## Exercise requirements
Take the line with "Click the blue" and every line after it in the entries below, and set them down exactly, without any pictures.
[Source records Boundary: Start]
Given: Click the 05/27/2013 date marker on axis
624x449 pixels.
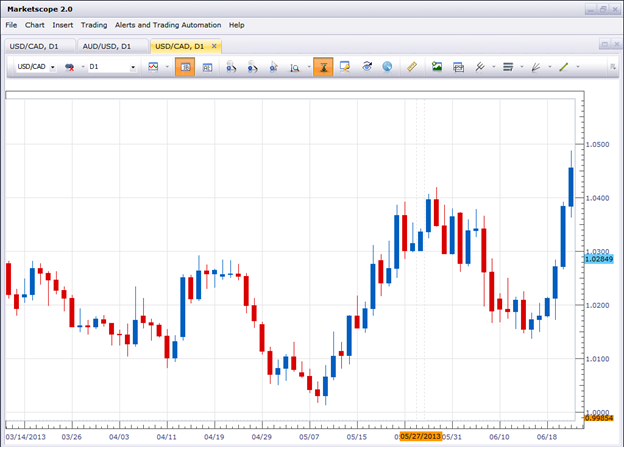Looking at the screenshot, I should pyautogui.click(x=420, y=437).
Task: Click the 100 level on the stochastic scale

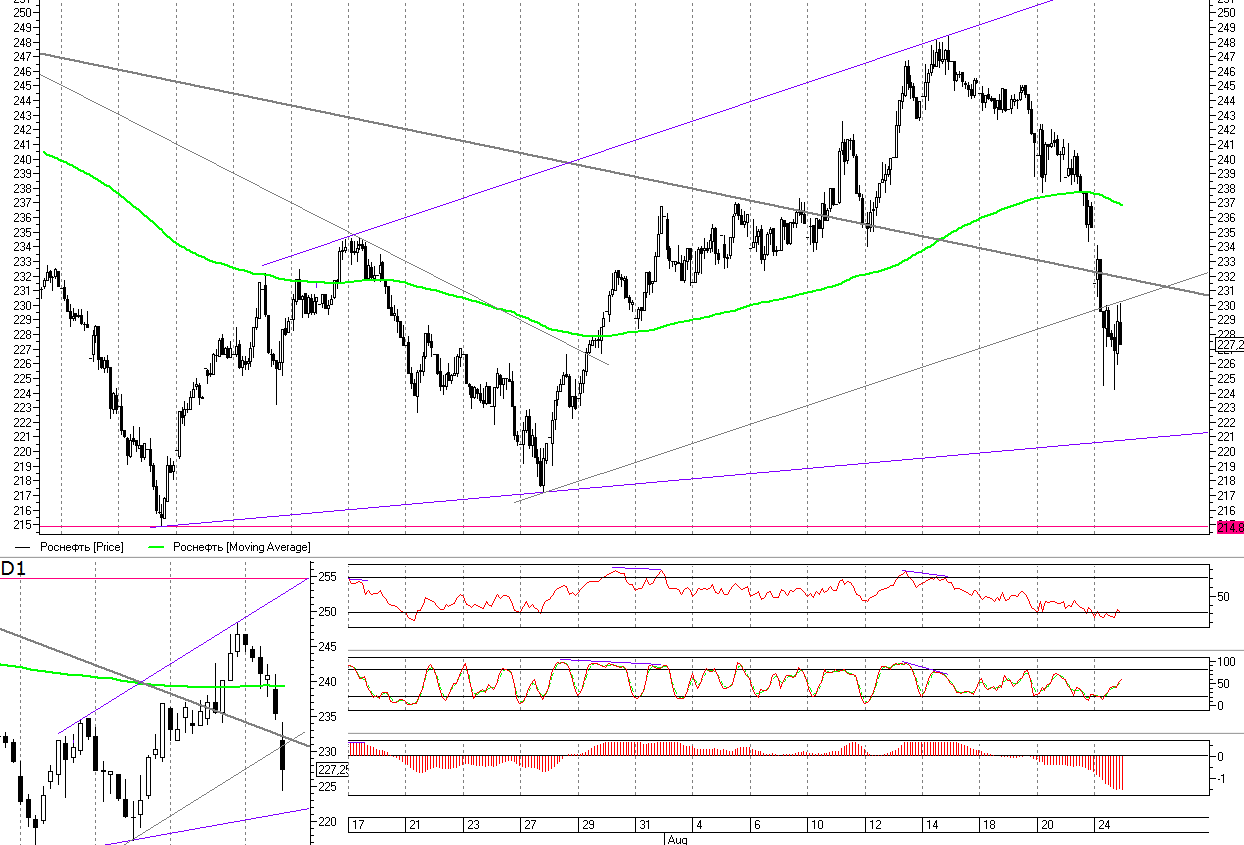Action: coord(1224,662)
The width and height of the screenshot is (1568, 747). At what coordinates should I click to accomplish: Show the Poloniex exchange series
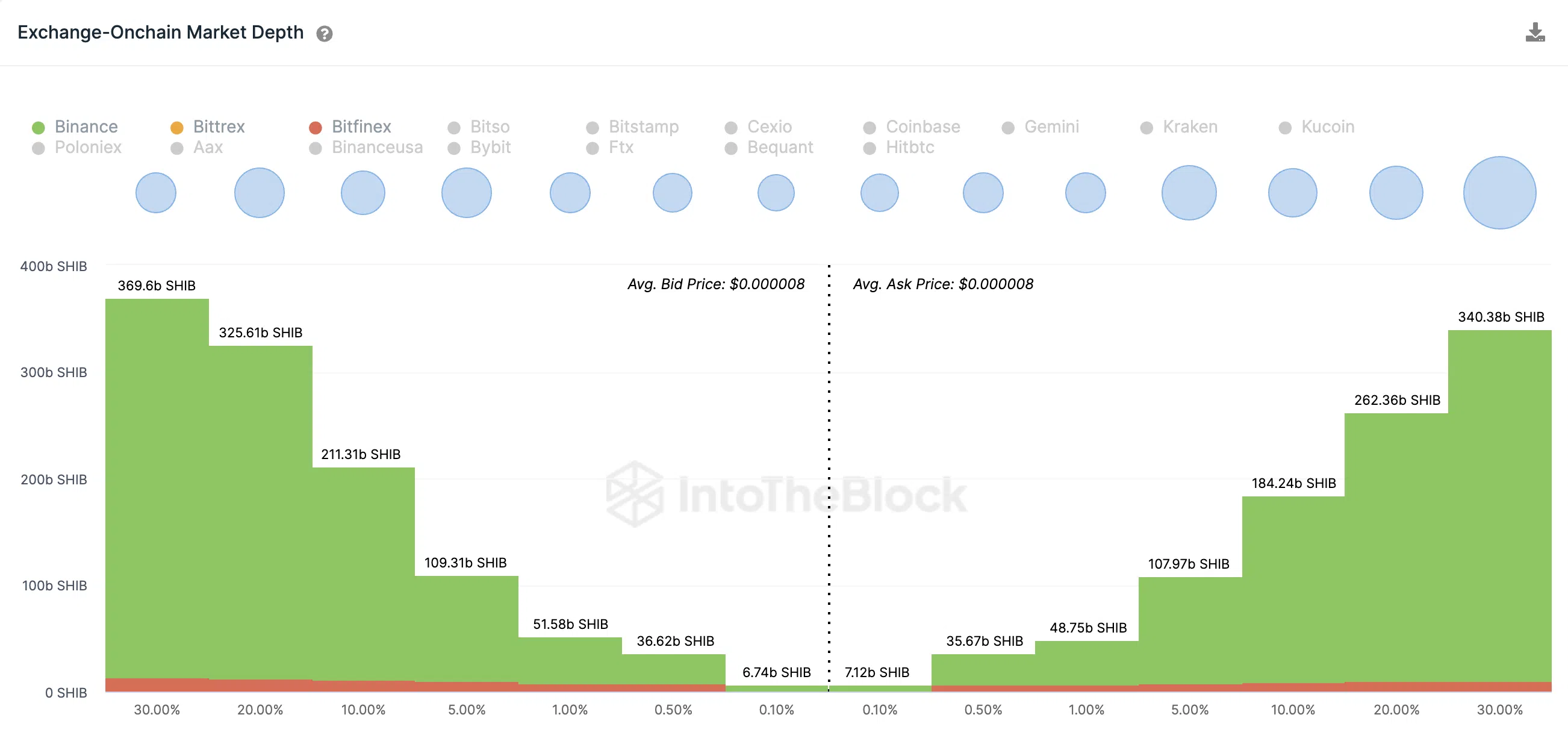[76, 148]
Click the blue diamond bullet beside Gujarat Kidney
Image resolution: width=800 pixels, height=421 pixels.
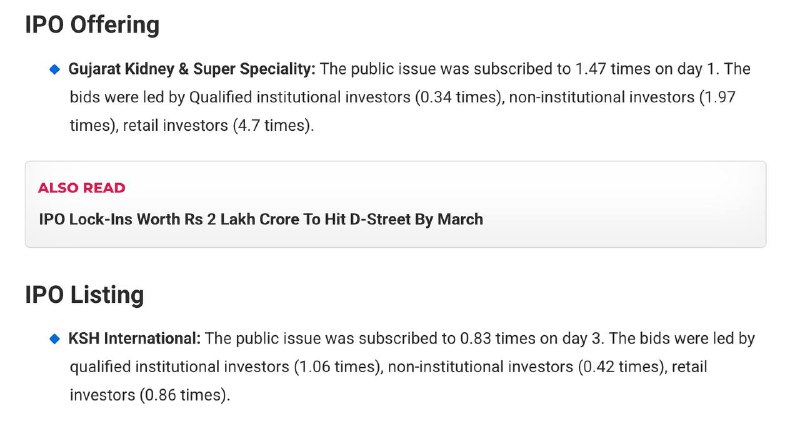(55, 69)
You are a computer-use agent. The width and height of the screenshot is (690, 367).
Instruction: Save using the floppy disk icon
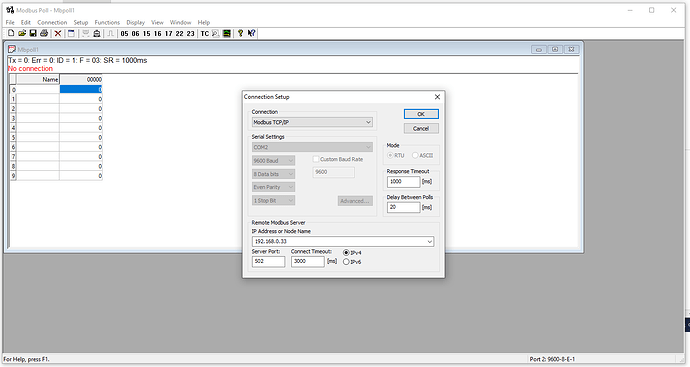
[Source records Boundary: End]
## Answer to this problem
Click the blue diamond bullet beside Gujarat Kidney
Image resolution: width=800 pixels, height=421 pixels.
(55, 69)
You are a computer-use agent. The width and height of the screenshot is (690, 367).
Instruction: Save using the floppy disk icon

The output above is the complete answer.